▸ Série d'exercices
1. Extrayez de l'extrait sur les jeunes face au marché de l'emploi tout le passage qui va de « La FAE estime » jusqu'à « après cinq ans. ».
2. Dites si chacune des affirmations suivantes concorde avec l'extrait sur les jeunes face au marché de l'emploi, par oui ou par non, en citant les mots décisifs de l'extrait : (a) en 2015-2016 au Québec, le taux d'obtention du DES ou d'une qualification dans le réseau public atteint 70 % en milieu défavorisé ; (b) l'attrait du marché du travail pousse au décrochage scolaire surtout chez les filles ; (c) la FAE juge que l'accès au travail des enfants doit être bien encadré.

▸ Extrait

»»

Tous les jeunes ne sont pas égaux face au marché de l’emploi

La FAE estime également que l’accès au travail des enfants doit être bien encadré, puisque tous les jeunes ne sont pas égaux face au marché de l’emploi. Le lien entre pauvreté et décrochage scolaire n’est plus à faire : l’origine socioéconomique des élèves est un des premiers déterminant de la réussite scolaire. Cela se reflète directement sur les taux de diplomation et de qualification par cohorte. Par exemple, en 2015-2016 au Québec, le taux d’obtention du diplôme d’études secondaires (DES) ou d’une qualification dans le réseau public est de 70 % en milieu favorisé, mais de 52,7 % en milieu défavorisé. Pour la même cohorte, 87,6 % des jeunes qui fréquentent l’école secondaire privée obtiennent un diplôme ou une qualification après cinq ans.

Or, l’attrait du marché du travail est aussi l’une des raisons du décrochage scolaire, particulièrement chez les garçons. Certains jeunes choisissent aussi d’entrer sur le marché de l’emploi pour subvenir à leurs propres besoins ou pour participer au revenu familial. Dans le contexte inflationniste actuel, où se nourrir et se loger sont devenus un véritable parcours du combattant pour certaines familles, cet enjeu devrait également préoccuper le législateur. La pauvreté étant l’un des facteurs les plus importants en matière de décrochage scolaire, l’entrée sur le marché du travail des enfants pour pallier ce problème n’est certainement pas une solution. Des solutions fiscales et une amélioration de la qualité et de l’accessibilité des services publics et des programmes sociaux devraient être une priorité pour le gouvernement.

««

▸ Données brutes
»»

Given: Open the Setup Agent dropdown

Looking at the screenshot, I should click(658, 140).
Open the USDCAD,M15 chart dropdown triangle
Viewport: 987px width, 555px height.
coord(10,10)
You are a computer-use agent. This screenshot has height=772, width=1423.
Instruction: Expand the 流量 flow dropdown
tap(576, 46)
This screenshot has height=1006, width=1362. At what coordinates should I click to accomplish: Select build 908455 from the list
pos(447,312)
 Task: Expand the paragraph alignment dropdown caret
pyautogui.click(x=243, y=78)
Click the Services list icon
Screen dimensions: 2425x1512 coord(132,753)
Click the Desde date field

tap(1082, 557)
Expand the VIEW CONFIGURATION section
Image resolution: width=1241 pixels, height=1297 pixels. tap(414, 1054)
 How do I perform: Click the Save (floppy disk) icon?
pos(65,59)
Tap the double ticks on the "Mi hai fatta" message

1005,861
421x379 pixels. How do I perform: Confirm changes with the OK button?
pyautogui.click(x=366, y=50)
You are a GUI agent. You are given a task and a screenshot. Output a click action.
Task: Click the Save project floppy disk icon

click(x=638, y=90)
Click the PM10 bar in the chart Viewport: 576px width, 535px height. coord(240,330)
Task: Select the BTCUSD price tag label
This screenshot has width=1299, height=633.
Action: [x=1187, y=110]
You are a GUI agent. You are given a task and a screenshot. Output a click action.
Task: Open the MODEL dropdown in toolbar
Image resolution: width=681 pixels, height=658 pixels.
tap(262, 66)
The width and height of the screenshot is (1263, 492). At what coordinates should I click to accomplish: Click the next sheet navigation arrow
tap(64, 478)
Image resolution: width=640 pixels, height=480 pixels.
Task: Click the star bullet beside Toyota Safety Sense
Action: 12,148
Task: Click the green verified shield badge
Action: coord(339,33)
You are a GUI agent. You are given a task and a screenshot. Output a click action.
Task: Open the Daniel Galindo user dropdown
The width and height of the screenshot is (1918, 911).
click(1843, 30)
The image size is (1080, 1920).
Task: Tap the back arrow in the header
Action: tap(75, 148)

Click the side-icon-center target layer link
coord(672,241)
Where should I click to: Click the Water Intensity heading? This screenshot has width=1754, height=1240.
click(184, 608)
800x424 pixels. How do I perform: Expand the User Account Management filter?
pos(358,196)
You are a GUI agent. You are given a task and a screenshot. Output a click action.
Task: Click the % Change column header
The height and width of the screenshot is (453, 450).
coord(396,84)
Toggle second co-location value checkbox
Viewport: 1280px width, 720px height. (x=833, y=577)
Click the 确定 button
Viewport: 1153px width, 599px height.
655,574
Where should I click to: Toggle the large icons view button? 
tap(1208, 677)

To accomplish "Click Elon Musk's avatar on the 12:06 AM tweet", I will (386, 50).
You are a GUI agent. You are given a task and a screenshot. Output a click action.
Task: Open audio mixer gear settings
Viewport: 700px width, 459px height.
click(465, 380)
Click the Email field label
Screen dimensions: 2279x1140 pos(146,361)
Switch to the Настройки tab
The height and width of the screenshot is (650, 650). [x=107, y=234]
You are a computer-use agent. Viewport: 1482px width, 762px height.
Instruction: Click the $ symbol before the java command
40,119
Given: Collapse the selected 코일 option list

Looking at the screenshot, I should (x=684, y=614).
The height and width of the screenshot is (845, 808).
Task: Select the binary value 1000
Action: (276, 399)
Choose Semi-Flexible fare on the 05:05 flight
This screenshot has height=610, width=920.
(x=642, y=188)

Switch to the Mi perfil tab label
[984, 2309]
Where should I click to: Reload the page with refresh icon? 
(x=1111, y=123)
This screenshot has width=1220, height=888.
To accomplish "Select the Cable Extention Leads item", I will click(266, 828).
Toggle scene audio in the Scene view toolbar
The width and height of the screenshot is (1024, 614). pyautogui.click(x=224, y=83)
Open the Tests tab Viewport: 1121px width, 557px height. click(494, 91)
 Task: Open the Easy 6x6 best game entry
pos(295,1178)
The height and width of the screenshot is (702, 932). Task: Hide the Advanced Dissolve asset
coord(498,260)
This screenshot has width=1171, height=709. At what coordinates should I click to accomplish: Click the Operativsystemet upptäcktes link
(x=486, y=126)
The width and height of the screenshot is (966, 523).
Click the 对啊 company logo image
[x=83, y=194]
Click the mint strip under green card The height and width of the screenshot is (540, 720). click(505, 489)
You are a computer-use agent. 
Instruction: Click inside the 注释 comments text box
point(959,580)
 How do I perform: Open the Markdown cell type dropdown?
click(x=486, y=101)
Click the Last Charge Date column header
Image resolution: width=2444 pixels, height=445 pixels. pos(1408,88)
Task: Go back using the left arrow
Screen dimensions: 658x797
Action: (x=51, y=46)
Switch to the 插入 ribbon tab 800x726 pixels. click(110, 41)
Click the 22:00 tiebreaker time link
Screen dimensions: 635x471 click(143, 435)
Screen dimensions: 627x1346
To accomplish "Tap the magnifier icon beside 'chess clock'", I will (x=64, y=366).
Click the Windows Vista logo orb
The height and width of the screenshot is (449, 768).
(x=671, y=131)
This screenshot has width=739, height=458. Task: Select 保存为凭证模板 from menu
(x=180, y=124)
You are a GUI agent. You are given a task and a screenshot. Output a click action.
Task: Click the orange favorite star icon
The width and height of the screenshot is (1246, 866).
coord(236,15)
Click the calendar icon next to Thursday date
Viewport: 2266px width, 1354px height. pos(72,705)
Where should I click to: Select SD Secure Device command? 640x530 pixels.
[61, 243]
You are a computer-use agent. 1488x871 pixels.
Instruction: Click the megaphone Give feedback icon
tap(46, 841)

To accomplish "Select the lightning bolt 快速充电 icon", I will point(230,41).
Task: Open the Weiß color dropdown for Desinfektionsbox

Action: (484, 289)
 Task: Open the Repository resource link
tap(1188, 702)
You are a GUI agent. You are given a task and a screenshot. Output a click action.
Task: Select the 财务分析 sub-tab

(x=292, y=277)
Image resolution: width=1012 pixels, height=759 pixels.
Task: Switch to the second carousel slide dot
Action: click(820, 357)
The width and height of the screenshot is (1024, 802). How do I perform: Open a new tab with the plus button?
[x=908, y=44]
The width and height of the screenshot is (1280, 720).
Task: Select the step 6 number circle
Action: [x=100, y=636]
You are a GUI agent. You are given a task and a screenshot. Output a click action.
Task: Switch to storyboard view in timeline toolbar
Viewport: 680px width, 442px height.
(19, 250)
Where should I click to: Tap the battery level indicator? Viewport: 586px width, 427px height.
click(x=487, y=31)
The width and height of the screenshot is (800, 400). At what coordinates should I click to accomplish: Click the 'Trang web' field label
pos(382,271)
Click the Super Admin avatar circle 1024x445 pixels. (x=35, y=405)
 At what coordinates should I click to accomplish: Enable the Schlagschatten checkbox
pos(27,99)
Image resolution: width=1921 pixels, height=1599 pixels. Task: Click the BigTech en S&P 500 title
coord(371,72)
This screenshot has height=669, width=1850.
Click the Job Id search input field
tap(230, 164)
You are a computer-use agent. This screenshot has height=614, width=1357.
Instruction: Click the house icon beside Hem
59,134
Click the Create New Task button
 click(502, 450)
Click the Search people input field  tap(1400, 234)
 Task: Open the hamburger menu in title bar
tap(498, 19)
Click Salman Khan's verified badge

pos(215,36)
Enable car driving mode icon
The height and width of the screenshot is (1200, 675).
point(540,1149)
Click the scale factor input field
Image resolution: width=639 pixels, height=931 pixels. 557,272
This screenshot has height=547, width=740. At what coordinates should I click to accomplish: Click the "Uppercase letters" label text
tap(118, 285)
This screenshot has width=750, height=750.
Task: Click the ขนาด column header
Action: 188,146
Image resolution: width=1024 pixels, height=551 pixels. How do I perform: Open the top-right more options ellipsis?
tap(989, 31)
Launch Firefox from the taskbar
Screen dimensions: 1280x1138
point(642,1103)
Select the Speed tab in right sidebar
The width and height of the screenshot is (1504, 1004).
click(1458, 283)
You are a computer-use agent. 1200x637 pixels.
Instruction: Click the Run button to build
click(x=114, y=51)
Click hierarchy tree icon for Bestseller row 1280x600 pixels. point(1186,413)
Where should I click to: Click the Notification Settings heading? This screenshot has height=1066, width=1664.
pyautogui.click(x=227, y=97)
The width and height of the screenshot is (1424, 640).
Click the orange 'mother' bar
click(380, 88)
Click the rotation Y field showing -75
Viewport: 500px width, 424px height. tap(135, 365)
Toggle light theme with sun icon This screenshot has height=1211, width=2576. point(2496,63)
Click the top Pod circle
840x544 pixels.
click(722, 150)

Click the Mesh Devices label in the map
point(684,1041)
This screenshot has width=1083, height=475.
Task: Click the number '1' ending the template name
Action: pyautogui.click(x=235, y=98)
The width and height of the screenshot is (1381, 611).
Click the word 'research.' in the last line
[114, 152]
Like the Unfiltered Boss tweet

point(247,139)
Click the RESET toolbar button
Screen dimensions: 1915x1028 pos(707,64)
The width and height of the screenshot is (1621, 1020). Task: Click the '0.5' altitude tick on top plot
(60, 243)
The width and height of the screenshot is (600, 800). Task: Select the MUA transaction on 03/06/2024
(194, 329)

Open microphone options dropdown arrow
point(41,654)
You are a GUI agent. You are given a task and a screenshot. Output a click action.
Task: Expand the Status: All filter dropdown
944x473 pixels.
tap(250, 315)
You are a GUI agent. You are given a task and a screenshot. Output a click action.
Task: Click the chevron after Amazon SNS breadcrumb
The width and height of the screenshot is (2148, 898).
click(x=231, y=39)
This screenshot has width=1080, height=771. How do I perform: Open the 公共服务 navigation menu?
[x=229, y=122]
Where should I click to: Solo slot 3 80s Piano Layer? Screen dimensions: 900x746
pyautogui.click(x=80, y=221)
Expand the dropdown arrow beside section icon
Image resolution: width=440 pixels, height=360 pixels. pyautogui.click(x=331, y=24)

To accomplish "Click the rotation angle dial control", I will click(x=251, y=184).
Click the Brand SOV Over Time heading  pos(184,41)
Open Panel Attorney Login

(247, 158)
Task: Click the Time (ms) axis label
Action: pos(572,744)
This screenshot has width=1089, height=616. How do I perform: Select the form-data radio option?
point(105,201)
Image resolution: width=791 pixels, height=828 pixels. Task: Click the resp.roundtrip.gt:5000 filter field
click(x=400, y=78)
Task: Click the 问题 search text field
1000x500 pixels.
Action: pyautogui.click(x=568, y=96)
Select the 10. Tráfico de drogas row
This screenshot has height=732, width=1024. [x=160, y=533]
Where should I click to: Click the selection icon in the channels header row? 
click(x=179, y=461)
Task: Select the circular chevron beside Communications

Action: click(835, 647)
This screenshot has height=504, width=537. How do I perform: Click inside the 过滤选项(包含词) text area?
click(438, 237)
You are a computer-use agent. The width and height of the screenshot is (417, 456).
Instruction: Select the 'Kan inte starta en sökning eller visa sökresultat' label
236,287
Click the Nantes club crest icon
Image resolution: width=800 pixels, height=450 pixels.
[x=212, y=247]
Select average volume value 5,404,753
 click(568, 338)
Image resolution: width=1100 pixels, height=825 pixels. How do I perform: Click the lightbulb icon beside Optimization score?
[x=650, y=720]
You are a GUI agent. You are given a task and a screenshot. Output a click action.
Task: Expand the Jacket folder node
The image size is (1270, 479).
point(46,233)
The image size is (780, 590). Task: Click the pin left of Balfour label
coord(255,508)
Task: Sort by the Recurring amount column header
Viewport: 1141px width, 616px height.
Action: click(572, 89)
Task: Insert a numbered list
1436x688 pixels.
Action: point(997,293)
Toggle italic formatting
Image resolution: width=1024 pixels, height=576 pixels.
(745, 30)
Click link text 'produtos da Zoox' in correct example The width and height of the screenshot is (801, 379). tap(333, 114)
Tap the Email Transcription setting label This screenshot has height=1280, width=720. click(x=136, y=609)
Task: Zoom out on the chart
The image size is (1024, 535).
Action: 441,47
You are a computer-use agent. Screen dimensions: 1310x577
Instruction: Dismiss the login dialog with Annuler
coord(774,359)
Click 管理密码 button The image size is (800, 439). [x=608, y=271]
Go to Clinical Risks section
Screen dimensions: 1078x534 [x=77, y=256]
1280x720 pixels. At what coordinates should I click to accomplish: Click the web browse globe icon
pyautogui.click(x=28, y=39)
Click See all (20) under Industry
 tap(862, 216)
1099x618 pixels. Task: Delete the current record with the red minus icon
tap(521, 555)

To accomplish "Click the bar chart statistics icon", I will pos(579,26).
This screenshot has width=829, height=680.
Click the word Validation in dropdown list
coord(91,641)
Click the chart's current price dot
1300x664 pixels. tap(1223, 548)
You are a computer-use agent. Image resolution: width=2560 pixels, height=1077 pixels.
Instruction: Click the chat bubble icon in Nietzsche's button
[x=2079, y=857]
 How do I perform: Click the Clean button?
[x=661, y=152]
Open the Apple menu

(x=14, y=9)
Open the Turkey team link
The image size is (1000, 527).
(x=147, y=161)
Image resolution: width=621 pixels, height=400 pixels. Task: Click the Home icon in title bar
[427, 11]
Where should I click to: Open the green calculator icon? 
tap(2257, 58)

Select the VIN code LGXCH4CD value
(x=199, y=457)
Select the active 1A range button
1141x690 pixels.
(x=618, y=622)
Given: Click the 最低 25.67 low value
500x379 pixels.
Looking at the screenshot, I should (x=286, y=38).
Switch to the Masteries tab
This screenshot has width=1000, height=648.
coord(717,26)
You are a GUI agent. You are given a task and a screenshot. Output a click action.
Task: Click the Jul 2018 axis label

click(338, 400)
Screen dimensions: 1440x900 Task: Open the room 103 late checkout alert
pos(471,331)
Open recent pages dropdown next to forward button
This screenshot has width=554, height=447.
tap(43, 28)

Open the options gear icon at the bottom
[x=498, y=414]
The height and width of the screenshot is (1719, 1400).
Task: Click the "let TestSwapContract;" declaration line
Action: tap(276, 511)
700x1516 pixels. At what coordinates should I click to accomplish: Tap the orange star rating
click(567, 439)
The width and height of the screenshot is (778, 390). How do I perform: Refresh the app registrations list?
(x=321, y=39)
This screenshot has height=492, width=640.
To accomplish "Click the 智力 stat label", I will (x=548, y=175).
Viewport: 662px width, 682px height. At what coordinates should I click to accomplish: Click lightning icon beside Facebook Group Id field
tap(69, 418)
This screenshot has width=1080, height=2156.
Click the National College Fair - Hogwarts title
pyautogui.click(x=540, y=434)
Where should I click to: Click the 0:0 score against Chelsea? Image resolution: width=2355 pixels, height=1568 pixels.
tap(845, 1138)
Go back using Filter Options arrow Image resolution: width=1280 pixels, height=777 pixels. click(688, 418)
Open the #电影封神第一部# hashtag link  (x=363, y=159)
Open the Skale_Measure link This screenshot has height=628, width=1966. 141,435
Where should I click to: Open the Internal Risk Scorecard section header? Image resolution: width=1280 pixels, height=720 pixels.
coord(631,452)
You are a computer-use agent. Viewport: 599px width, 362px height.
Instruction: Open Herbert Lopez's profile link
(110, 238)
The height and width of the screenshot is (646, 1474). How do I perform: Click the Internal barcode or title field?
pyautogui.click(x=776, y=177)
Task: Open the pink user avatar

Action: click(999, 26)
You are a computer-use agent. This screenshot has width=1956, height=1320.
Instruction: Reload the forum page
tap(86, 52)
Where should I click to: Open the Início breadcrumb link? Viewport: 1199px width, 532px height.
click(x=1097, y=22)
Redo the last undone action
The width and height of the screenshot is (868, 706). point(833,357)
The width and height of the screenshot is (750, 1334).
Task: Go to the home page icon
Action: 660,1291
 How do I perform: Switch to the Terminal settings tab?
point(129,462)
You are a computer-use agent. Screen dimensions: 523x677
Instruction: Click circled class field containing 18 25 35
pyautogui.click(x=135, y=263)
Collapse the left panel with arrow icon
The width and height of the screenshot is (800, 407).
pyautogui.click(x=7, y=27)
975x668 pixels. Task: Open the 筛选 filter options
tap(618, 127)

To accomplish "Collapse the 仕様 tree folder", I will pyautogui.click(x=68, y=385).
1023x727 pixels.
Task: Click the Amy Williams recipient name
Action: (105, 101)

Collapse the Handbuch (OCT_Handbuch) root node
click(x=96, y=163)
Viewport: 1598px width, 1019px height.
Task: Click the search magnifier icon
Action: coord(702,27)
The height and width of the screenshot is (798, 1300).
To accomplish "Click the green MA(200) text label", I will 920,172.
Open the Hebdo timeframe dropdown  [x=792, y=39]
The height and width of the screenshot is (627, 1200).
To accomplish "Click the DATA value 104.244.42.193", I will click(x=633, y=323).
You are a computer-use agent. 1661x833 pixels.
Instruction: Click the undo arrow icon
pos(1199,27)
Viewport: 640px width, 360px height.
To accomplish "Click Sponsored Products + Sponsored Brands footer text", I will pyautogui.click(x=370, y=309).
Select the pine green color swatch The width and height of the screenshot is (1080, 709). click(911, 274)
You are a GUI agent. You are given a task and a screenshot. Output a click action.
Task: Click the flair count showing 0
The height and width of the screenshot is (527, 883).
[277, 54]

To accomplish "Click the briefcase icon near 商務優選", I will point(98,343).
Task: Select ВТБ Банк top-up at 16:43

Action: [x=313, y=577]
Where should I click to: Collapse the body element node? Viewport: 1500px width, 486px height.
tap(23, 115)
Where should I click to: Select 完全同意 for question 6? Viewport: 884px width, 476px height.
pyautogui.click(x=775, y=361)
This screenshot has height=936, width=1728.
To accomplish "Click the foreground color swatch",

««

▸ Réponses proposées
1.
La FAE estime également que l’accès au travail des enfants doit être bien encadré, puisque tous les jeunes ne sont pas égaux face au marché de l’emploi. Le lien entre pauvreté et décrochage scolaire n’est plus à faire : l’origine socioéconomique des élèves est un des premiers déterminant de la réussite scolaire. Cela se reflète directement sur les taux de diplomation et de qualification par cohorte. Par exemple, en 2015-2016 au Québec, le taux d’obtention du diplôme d’études secondaires (DES) ou d’une qualification dans le réseau public est de 70 % en milieu favorisé, mais de 52,7 % en milieu défavorisé. Pour la même cohorte, 87,6 % des jeunes qui fréquentent l’école secondaire privée obtiennent un diplôme ou une qualification après cinq ans.

2.
(a) Non : « de 70 % en milieu favorisé, mais de 52,7 % en milieu défavorisé ».
(b) Non : « particulièrement chez les garçons ».
(c) Oui : « l’accès au travail des enfants doit être bien encadré ».